[ntp:questions] Re: NTP clients not throttling back is this behaviour RFC compliant?
hack
hack at watson.ibm.com
Thu Dec 4 23:40:04 UTC 2003
In article <x7llpuntx0.fsf at capsicum.wsrcc.com>,
Wolfgang S. Rupprecht <wolfgang+gnus20031203T010359 at dailyplanet.dontspam.wsrcc.com> wrote:
>
>Terje Mathisen <terje.mathisen at hda.hydro.com> writes:
>> Novell's Netware had a fast path for 'File Read' requests that could
>> take an incoming packet, parse it, verify the file handle, access
>> rights etc, locate the data somewhere in cache, construct a reply
>> packet, and hand that off to the network card again in just
>>
>> 300 cycles
>
>Interesting!
>
>> I.e. the timestamps would be handled with a user-level library
>> function that uses the normal "extrapolate from the last timer tick
>> using RDTSC or similar" approach.
>
>My first thought was to keep the TSC counts corresponding to the last
>few PPS crossings around in an array in the kernel. One would also
>keep a seconds since the epoch counter that got incremented once per
>second by the same PPS signal.
>
>Now that one has the past history of the TSC crossings one can lightly
>filter it and generate tics-per-second. This would only have to be
>done once per second. One would then multiply the TCS tics since the
>last PPS crossing by the tics_per_second to get the fractional seconds
>for the timestamp. What does that come out to? One multiply and
>addition for the timestamp?
>
>-wolfgang
>--
>Wolfgang S. Rupprecht http://www.wsrcc.com/wolfgang/
I agree -- and I don't understand why modern systems still care about timer
ticks. Timer ticks may be useful for time slicing and other dispatching
matters when the machine has no CPU timer of clock comparator -- but it
seems a woefully complicated and inadequate way to keep time, if (as in
most current machines) there is some high-resolution counter available.
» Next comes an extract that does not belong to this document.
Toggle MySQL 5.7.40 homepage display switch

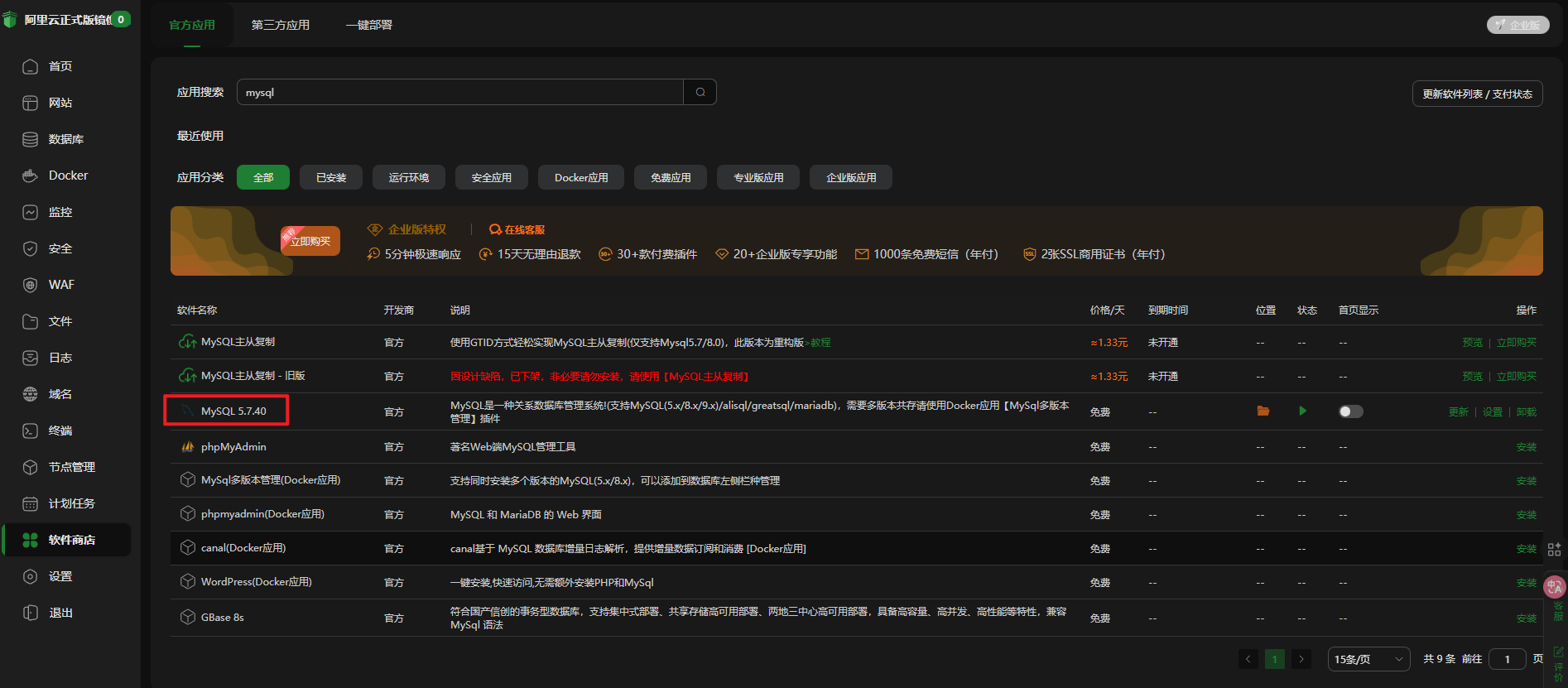coord(1350,411)
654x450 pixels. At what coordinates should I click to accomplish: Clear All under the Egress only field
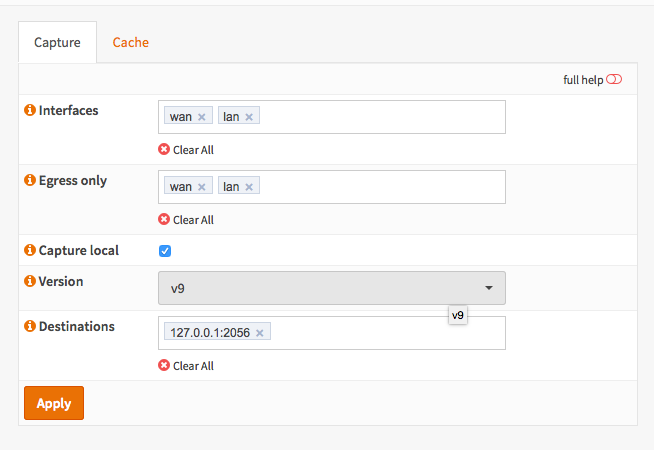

A linear interpolation of the TSC can give correct and stable time to
within a fraction of 1 ppm, and the interpolation parameters can be
updated periodically (by reference to an external time source) to keep
the offset bounded. Compared to this, NTP-driven Unix time seems to
jump around a lot -- but that's because NTP's assumption seems to be
that the local oscillator is the least-quality clock source, when in
fact it may be the best (in the short term, at least). (Interpolation
parameters should of course be updated so as not to introduce any step
discontinuities -- assuming of course that the initial offset is good.
So the problem boils down primarily to one of clock initialisation.)
Of course, if you want to use your system's gettimeofday() routine,
you suffer it's problems, and NTP may well do the best it can to keep
that beast close enough to "true" time.
Michel.
P.S. I am aware of problems with non-uniform cycle counters, e.g. on
mobile platforms with power-saving clock speed changes. In that
case one may have to fall back on an external clock, and if that
clock only has coarse resolution, regular timer ticks may well be
all that's left to measure time. Perhaps the power management
subsystem could manage the time interpolation parameters to deal
with this?
Then there are MP systems with multiple cycle counters... and
perhaps no way to know which interpolation to apply. Ouch --
unless the maintenance of the interpolation parameters is well
integrated into the OS, so that what is visible to a process is
always right. (This could also deal with speed-step changes.)